An intense lobbying campaign by ICOS and other Irish and European dairy sector interests is continuing in Brussels to secure changes to proposed regulations governing supply contracts between farmers and processors.
Amendments to the EU’s Common Market Organisation (CMO) regulations which have been tabled by European Commissioner for Agriculture Christophe Hansen are opposed by ICOS and the European farmer and co-operative representative body COPA-COGECA.
The Commission’s proposals, which won broad support from the European Parliament, have now entered the trilogue process, where the council of ministers and the Danish presidency seek to find compromise positions.
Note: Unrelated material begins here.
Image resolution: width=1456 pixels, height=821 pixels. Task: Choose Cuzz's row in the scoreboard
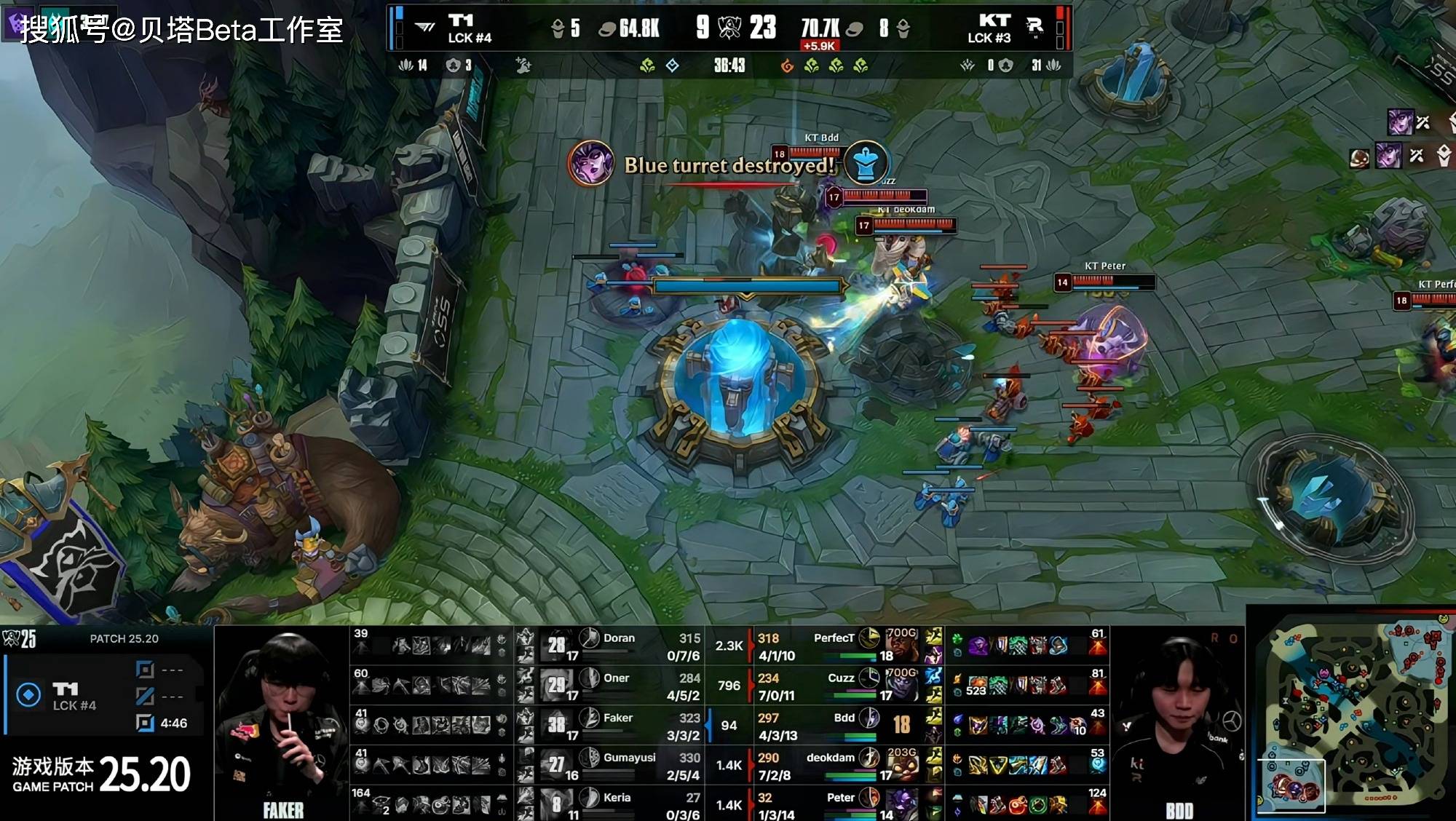tap(837, 686)
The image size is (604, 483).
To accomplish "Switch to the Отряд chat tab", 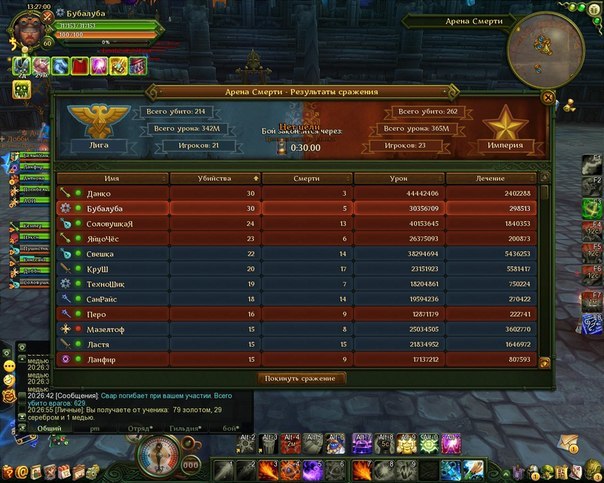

The Commission proposals would make supply contracts mandatory between farmers and all processors. However, ICOS and COPA COGECA want an exemption for co-ops from this requirement.
“Our problem with the specific contracts in the proposal is two-fold; firstly, that the duration is too short, effectively six months,” explained ICOS chief executive TJ Flanagan.
“This is way too short a contract for either a farmer or a co-op to base investment decisions,” he maintained.
“And secondly, the specific requirement in the proposal that the milk pricing decisions would be taken away from elected farmer directors and instead be calculated with reference to external indicators – this would not be in the farmers’ interests,” Flanagan claimed.
“The co-op model, whereby elected farmers meet monthly to get every last cent possible out of the market, while protecting the long-term stability of the co-op, is the one which has been in place for well over a century, and it has served farmers very well,” he said.
“We appreciate that the Commissioner was trying to solve problems in other sectors with this general contract proposal, but he’s trying to correct a problem that does not arise in the Irish dairy sector,” Flanagan said.
Commissioner Hansen has argued that his proposals will strengthen the position of farmers in the supply chain and offer greater protection to them.
It is understood that co-ops are being offered a derogation from the CMO contract proposals, but ICOS and COPA COGECA are holding out for an exemption from the rules.